I am a new knime user and not familiar with all the nodes and their function. I have a question regarding the GroupBy node.
I have a table with over 1000+ columns which contain string values (alphabets, that can be converted to numeric if needed). I want to use GroupBy (or any other) node to calculate the value with maximum occurence in each column and it's percentage occurence in that particular column.
Now, I can identify the value with maximum occurence and the number of of times it occurs in a column, but I am not able to calculate its percentage occurance.
For example if I have the following column:
Here using GroupBy node (Aggregation method: Mode) I can calculate that 'A' occurs maximum times and that it occurs 5 times. How do I tell that its percentage occurance is 50%?
Can anyone suggest a workflow for that, please?
Isn't there a percentage aggregation count in the groupby node?
There is but but how do I make sure that the percentage of the value with maximum occurrence is calculated?
Is there any way to do it that I may not know about?
Hope the attached workflow helps. It was not clear whether it was a requirement to compute the initial groups too if not, the inner loop can be replaced with a simpler part using TableRow To Variable.
PS.: It is easy to use strings instead of the numeric columns, but the data generator is easier to use numerics. (Just change the row filter and the snippets.)
attached you can find another flow without loops which should be faster for tables with many columns.

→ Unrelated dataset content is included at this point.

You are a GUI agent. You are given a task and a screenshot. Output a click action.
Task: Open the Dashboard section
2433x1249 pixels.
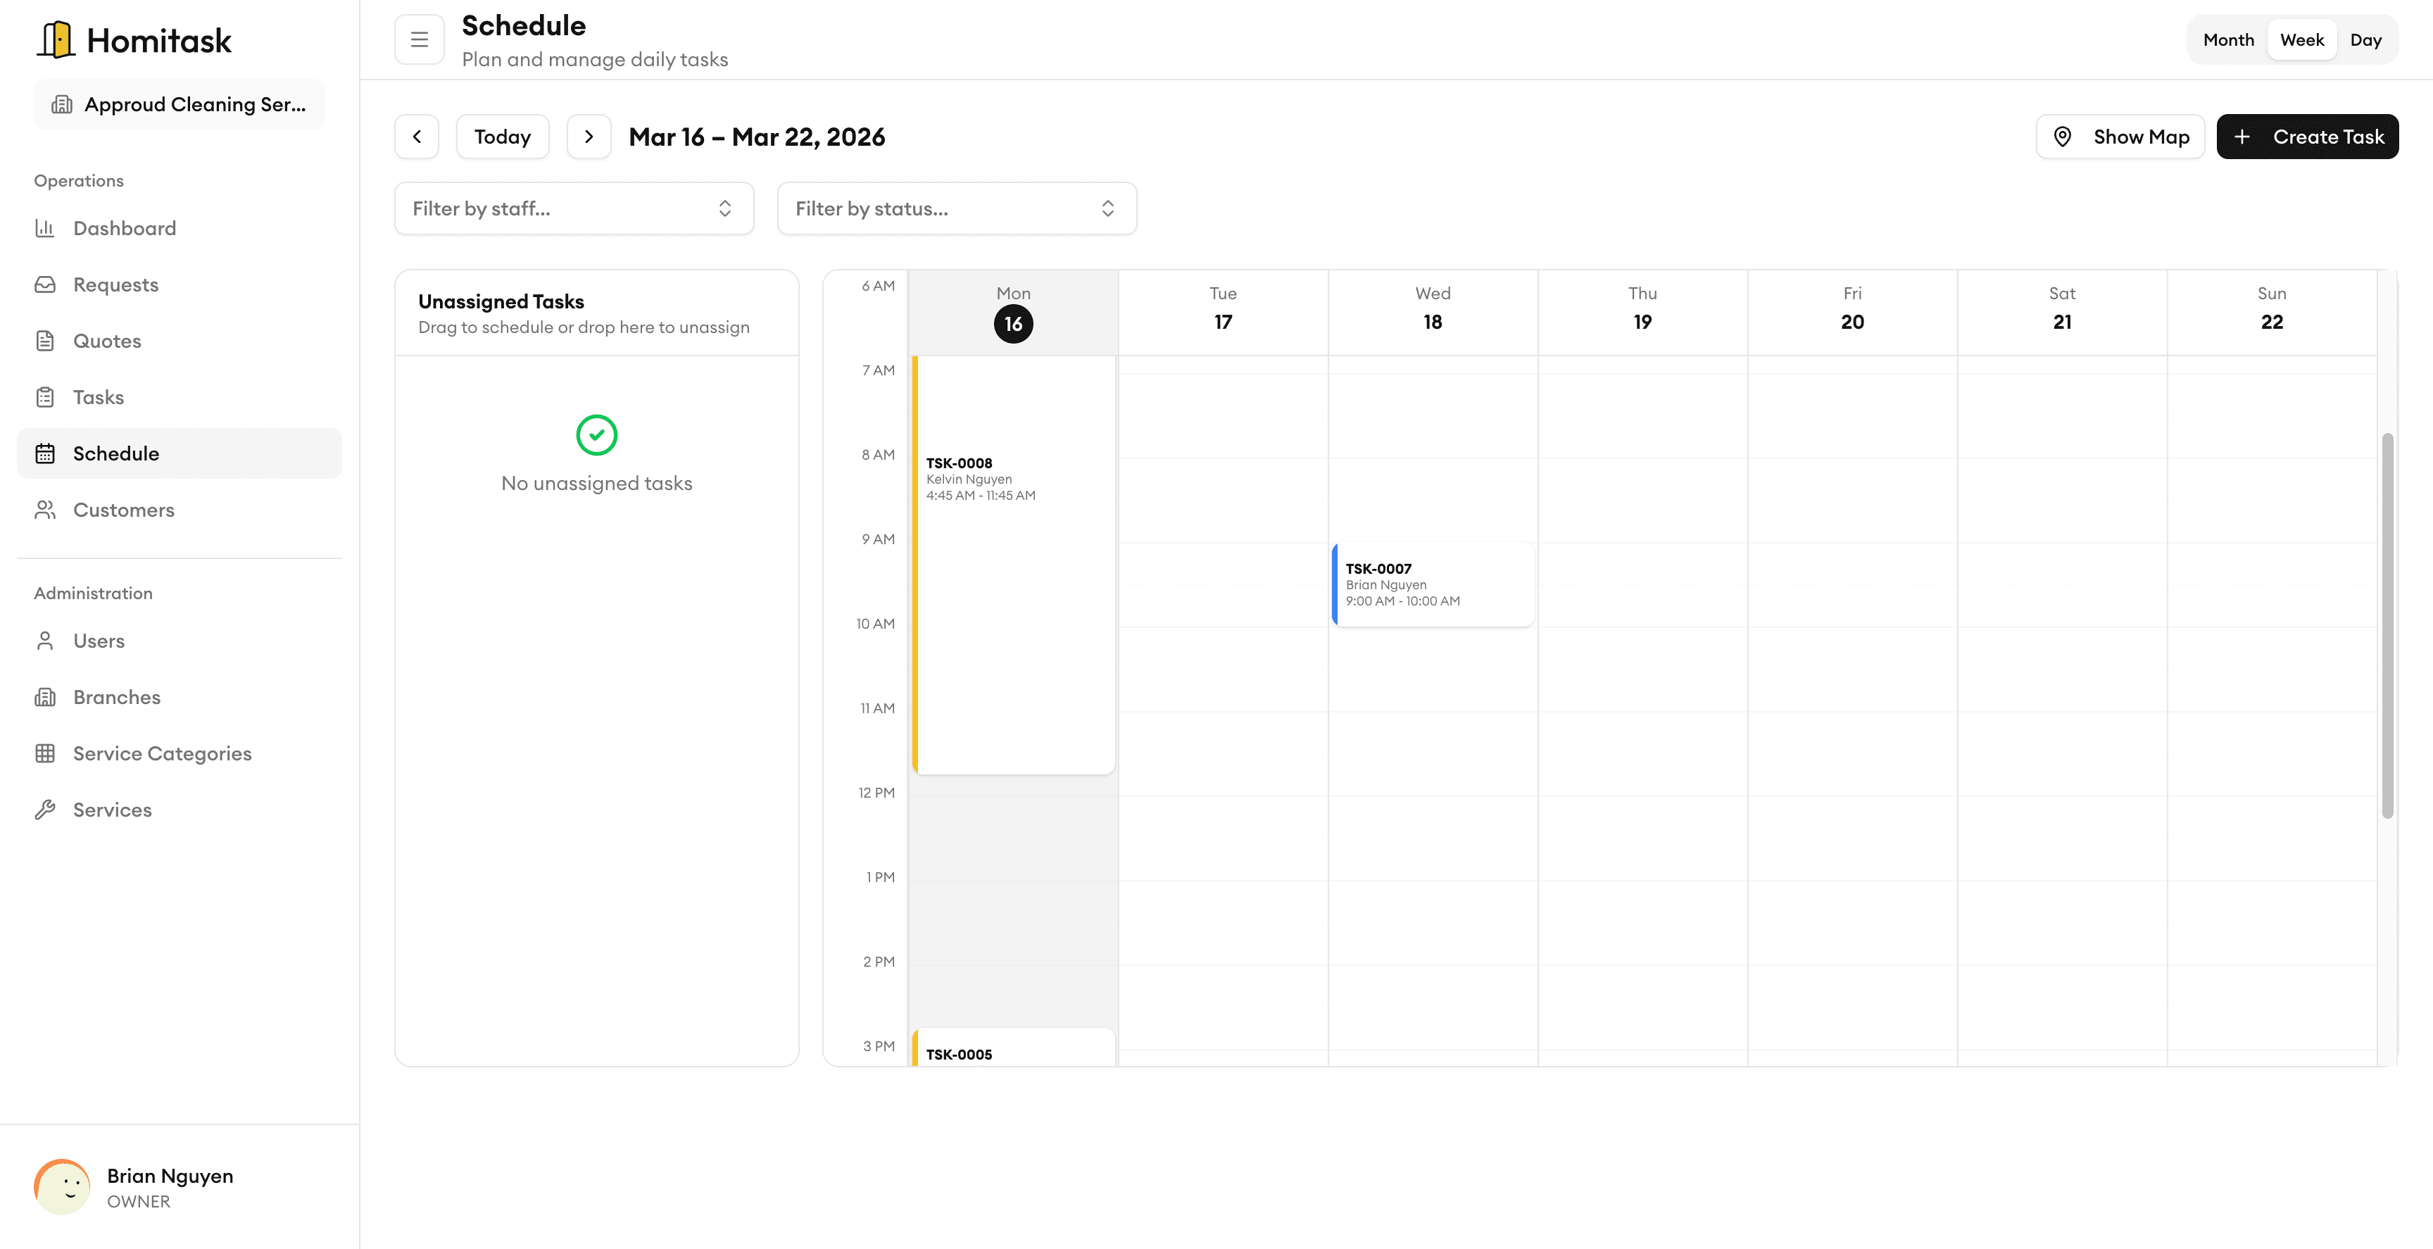click(x=124, y=228)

Quite nice. :) Thanks for sharing.
Would it not be a problem to select the columns with count in the _Count suffix? With 3 columns that is easy though.
I guess I misunderstood the original problem, silly me (in my example the highest value's percentage is selected not the most common value's).

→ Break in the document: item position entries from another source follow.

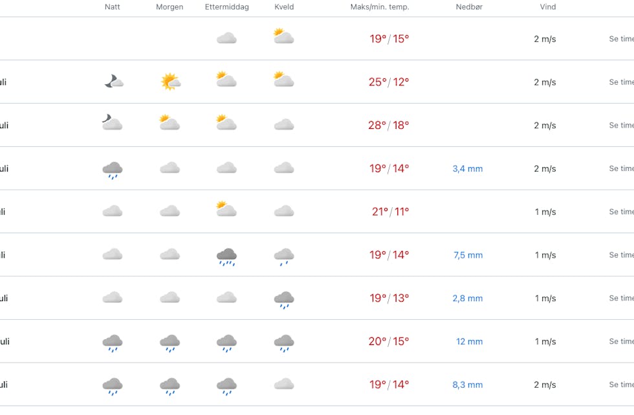The image size is (634, 415).
Task: Click the night moon-cloud icon in the 28°/18° row
Action: click(113, 122)
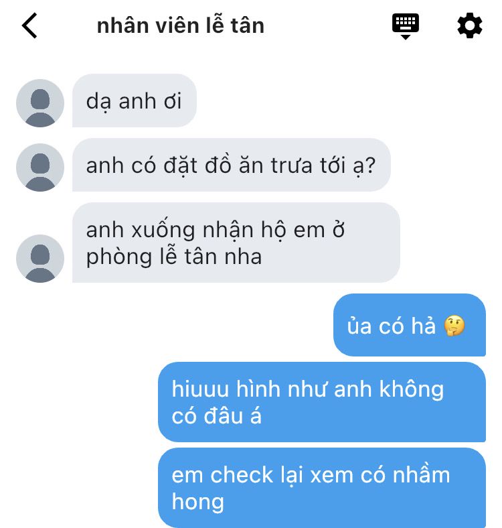This screenshot has height=528, width=502.
Task: Open the 'nhân viên lễ tân' chat title
Action: (180, 25)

Do you have an idea how should the multiple mode handled? The GroupBy Mode selects only a single value (the first most common). I think the better idea would be not using that at all, but using the occurrences table as you do, except keeping all of the most common values. (But in this case the loop is necessary again.)
by using "_Column" as search string and selecting the "Select all search hits" option you can select all necessary columns in one go in the column loop. We already have a bug to include regular expression support in the column filter which would make it easier.
You are right. If the column contains more than one most frequent value the mode operation returns only one of the values. In order to find all these values you would need to use the occurrence table as you said. Thanks for your comment.